Les bouleversements que connaît le monde dans lequel nous vivons – pandémies, instabilités financières, pénurie de main-d’œuvre, vieillissement de la population, changements climatiques – accentuent l’importance de faire preuve d’originalité et de développer des innovations qui répondent à des besoins criants. Les projets de recherche peuvent donc être des bourgeons de solution pour faire face à ces défis et les étudiants, les clés qui déverrouilleront ces solutions.

À la base, l’entrepreneuriat scientifique est une démarche de création d’entreprise à partir d’une solution développée en laboratoire en utilisant la démarche scientifique. Cette innovation commercialisable découle donc des résultats de recherche. L’entrepreneuriat scientifique, c’est aussi une aventure personnelle et une transformation. De manière générale, les chercheurs et chercheuses ne sont pas nécessairement des entrepreneur.e.s dans l’âme, mais peuvent le devenir. Afin d’épauler les étudiant.e.s aux cycles supérieurs qui entendent l’appel de l’entrepreneuriat, je vous propose quelques conseils utiles pour transformer vos intentions en actions.

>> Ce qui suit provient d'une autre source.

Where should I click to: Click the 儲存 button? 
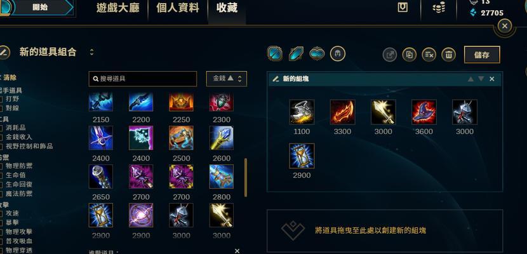(482, 55)
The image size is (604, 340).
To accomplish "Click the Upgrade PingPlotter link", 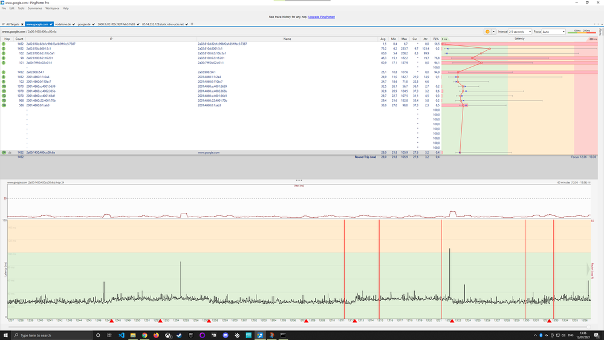I will (x=321, y=17).
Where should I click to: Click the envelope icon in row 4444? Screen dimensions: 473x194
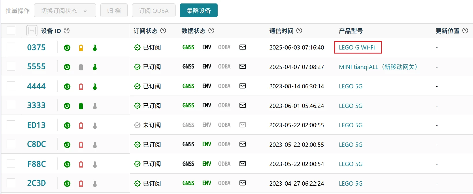click(243, 86)
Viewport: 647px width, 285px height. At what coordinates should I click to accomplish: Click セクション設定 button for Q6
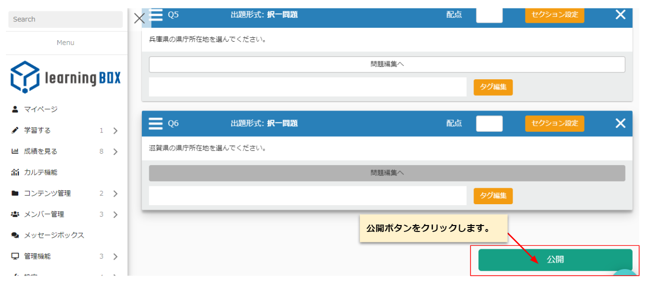(554, 123)
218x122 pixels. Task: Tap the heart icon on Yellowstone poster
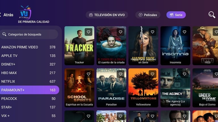(x=152, y=74)
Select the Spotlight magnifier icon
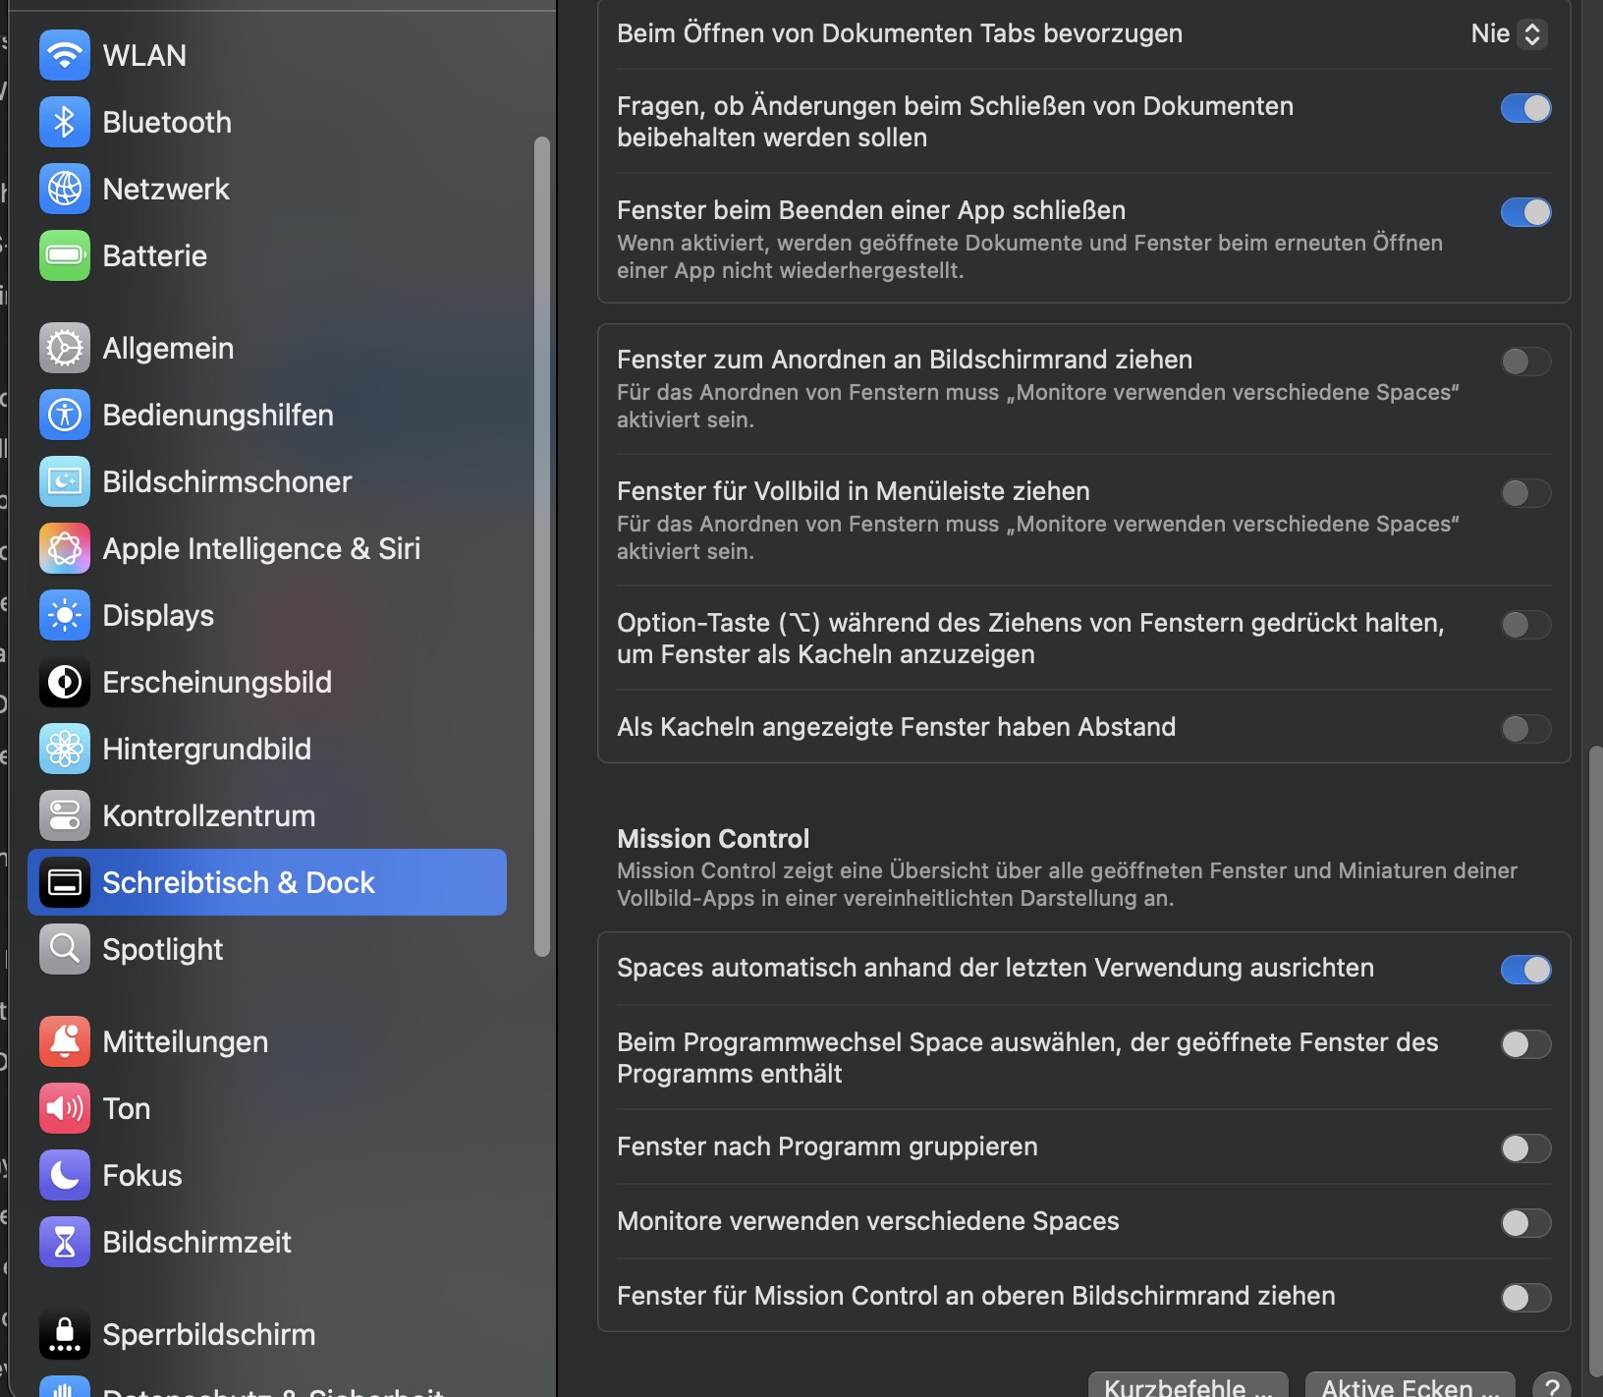 click(x=65, y=949)
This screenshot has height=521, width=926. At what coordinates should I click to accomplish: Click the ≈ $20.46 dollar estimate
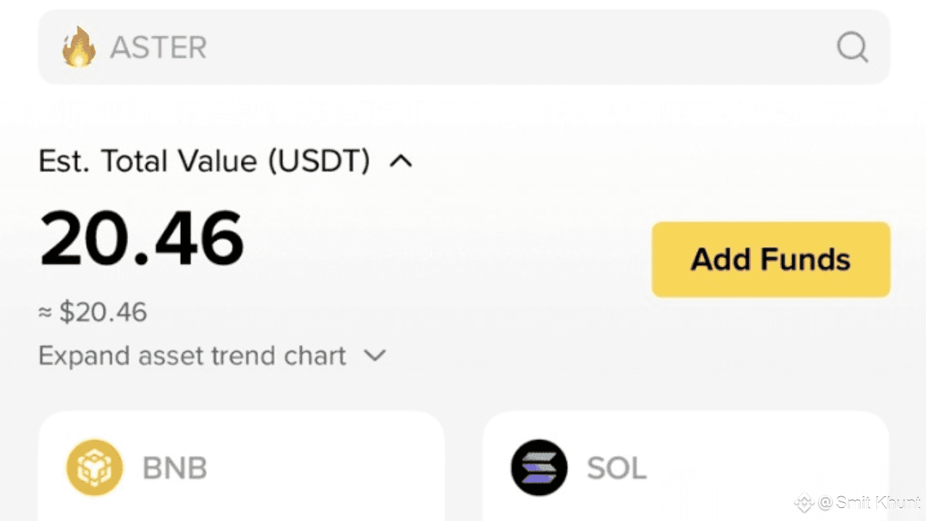click(93, 313)
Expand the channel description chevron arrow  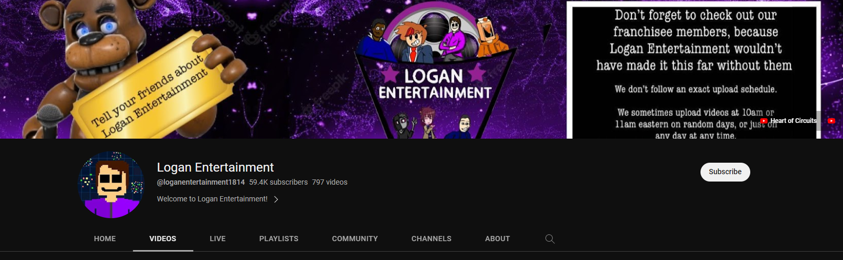[x=276, y=199]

Trouver le bon environnement

Tous les laboratoires ne se ressemblent pas. Certains sont axés sur la recherche fondamentale, d’autres sur une recherche appliquée et travaillent avec des partenaires industriels. Au-delà de ces différences, ce qui compte le plus c’est de trouver un environnement positif où votre projet d’entreprise est le bienvenu et où on mettra à votre disposition les moyens de réussir. Cela passe surtout par l’accompagnement d’un.e professeur.e qui s’engage avec vous dans cette démarche. Si vous êtes au début de votre maîtrise ou de doctorat, avez-vous trouvé cet environnement propice à la création de votre idée d’entreprise? Si vous êtes plutôt vers la fin de vos études de doctorat, avez-vous pensé à faire un postdoctorat entrepreneurial comme on peut le voir chez V1 Studio?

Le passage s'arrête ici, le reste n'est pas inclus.